[Aufgabe] Schreiben Sie den unten stehenden Text zur beantragten Erweiterung der ehemaligen Wagenremise vollständig und wortgetreu ab.

[Vorliegender Text]
Mit der vorliegend beantragten Erweiterung (BVZ 147/2020) wird die Bauvoranfrage von 2017 wieder aufgegriffen und weiterverfolgt. Die ehemalige Wagenremise durch Veränderung der äußeren Gestalt (Balkone, Gauben, Terrassen, Anbau eines Zimmers und einer Garage) wird nun vollends zu einem Wohngebäude und dies wird nun auch deutlich nach außen in Erscheinung treten.
Es ist aufgrund der baulichen Entstehung des Gebäudes nicht ausgeschlossen, dass das beantragte Vorhaben durch ein Gericht tatsächlich als Ortsrandabschluss betrachtet werden könnte, so dass das Vorhaben dem Innenbereich zuzuschlagen und nach § 34 BauGB zu beurteilen wäre und das Vorhaben somit genehmigt werden müsste.
Bisherige fachliche Beurteilung:
Das Vorhaben befindet sich im planungsrechtlichen Außenbereich und wird nach § 35 BauGB beurteilt. Die Zulässigkeit eines Vorhabens im Außenbereich richtet sich gem. § 35 (1) BauGB u.a. danach, ob öffentliche Belange nicht entgegenstehen, die ausreichende Erschließung gesichert ist, das Vorhaben einem land- und forstwirtschaftlichen Betrieb dient und nur einen untergeordneten Teil der Betriebsfläche einnimmt.
Im vorliegenden Fall handelt es sich nicht um ein privilegiertes Vorhaben nach § 35 (1) BauGB. Das Vorhaben ist nach § 35 (2) BauGB nicht zulässig, da öffentliche Belange (Flächennutzungsplan, Landschaftsplan, Splittersiedlung) durch das Vorhaben beeinträchtigt werden. Die bisherige Beurteilung der Nutzungsänderung erfolgte im Rahmen der Teilprivilegierungstatbestände nach § 35 Abs. 4 Nr.1 BauGB Die Beurteilung des vorliegenden Antrages erfolgt nach § 35 (4) Nr. 5 BauGB (angemessene Erweiterung).

[Auflistung]
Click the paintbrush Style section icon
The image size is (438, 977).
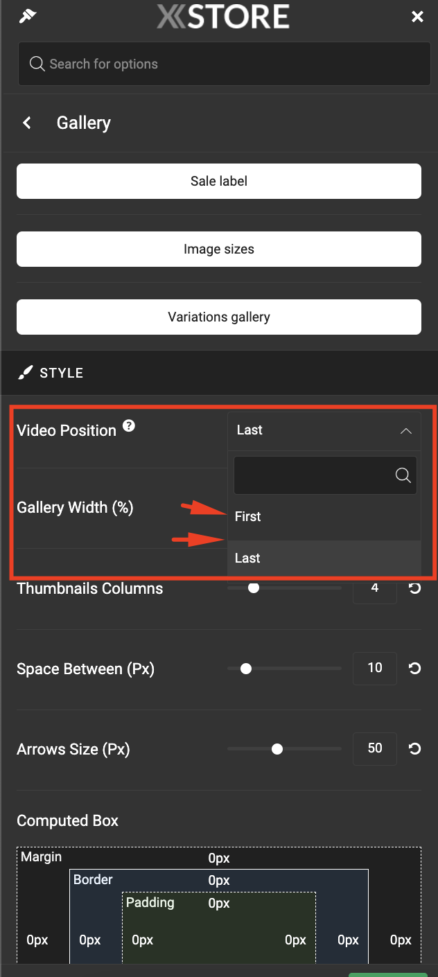(26, 373)
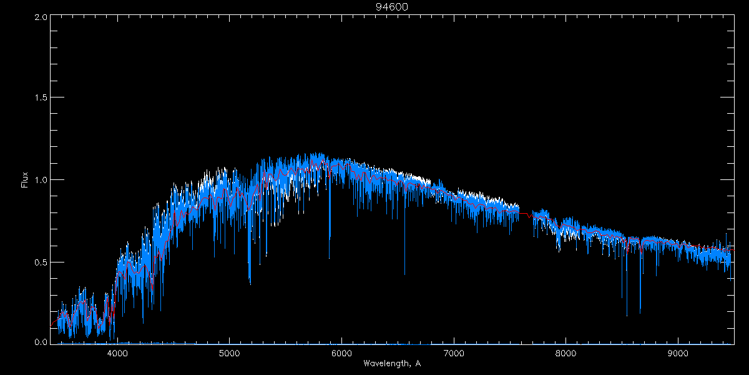Select the 9000 wavelength tick label
The height and width of the screenshot is (375, 749).
[x=678, y=353]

[Lösung]
Mit der vorliegend beantragten Erweiterung (BVZ 147/2020) wird die Bauvoranfrage von 2017 wieder aufgegriffen und weiterverfolgt. Die ehemalige Wagenremise durch Veränderung der äußeren Gestalt (Balkone, Gauben, Terrassen, Anbau eines Zimmers und einer Garage) wird nun vollends zu einem Wohngebäude und dies wird nun auch deutlich nach außen in Erscheinung treten.
Es ist aufgrund der baulichen Entstehung des Gebäudes nicht ausgeschlossen, dass das beantragte Vorhaben durch ein Gericht tatsächlich als Ortsrandabschluss betrachtet werden könnte, so dass das Vorhaben dem Innenbereich zuzuschlagen und nach § 34 BauGB zu beurteilen wäre und das Vorhaben somit genehmigt werden müsste.
Bisherige fachliche Beurteilung:
Das Vorhaben befindet sich im planungsrechtlichen Außenbereich und wird nach § 35 BauGB beurteilt. Die Zulässigkeit eines Vorhabens im Außenbereich richtet sich gem. § 35 (1) BauGB u.a. danach, ob öffentliche Belange nicht entgegenstehen, die ausreichende Erschließung gesichert ist, das Vorhaben einem land- und forstwirtschaftlichen Betrieb dient und nur einen untergeordneten Teil der Betriebsfläche einnimmt.
Im vorliegenden Fall handelt es sich nicht um ein privilegiertes Vorhaben nach § 35 (1) BauGB. Das Vorhaben ist nach § 35 (2) BauGB nicht zulässig, da öffentliche Belange (Flächennutzungsplan, Landschaftsplan, Splittersiedlung) durch das Vorhaben beeinträchtigt werden. Die bisherige Beurteilung der Nutzungsänderung erfolgte im Rahmen der Teilprivilegierungstatbestände nach § 35 Abs. 4 Nr.1 BauGB Die Beurteilung des vorliegenden Antrages erfolgt nach § 35 (4) Nr. 5 BauGB (angemessene Erweiterung).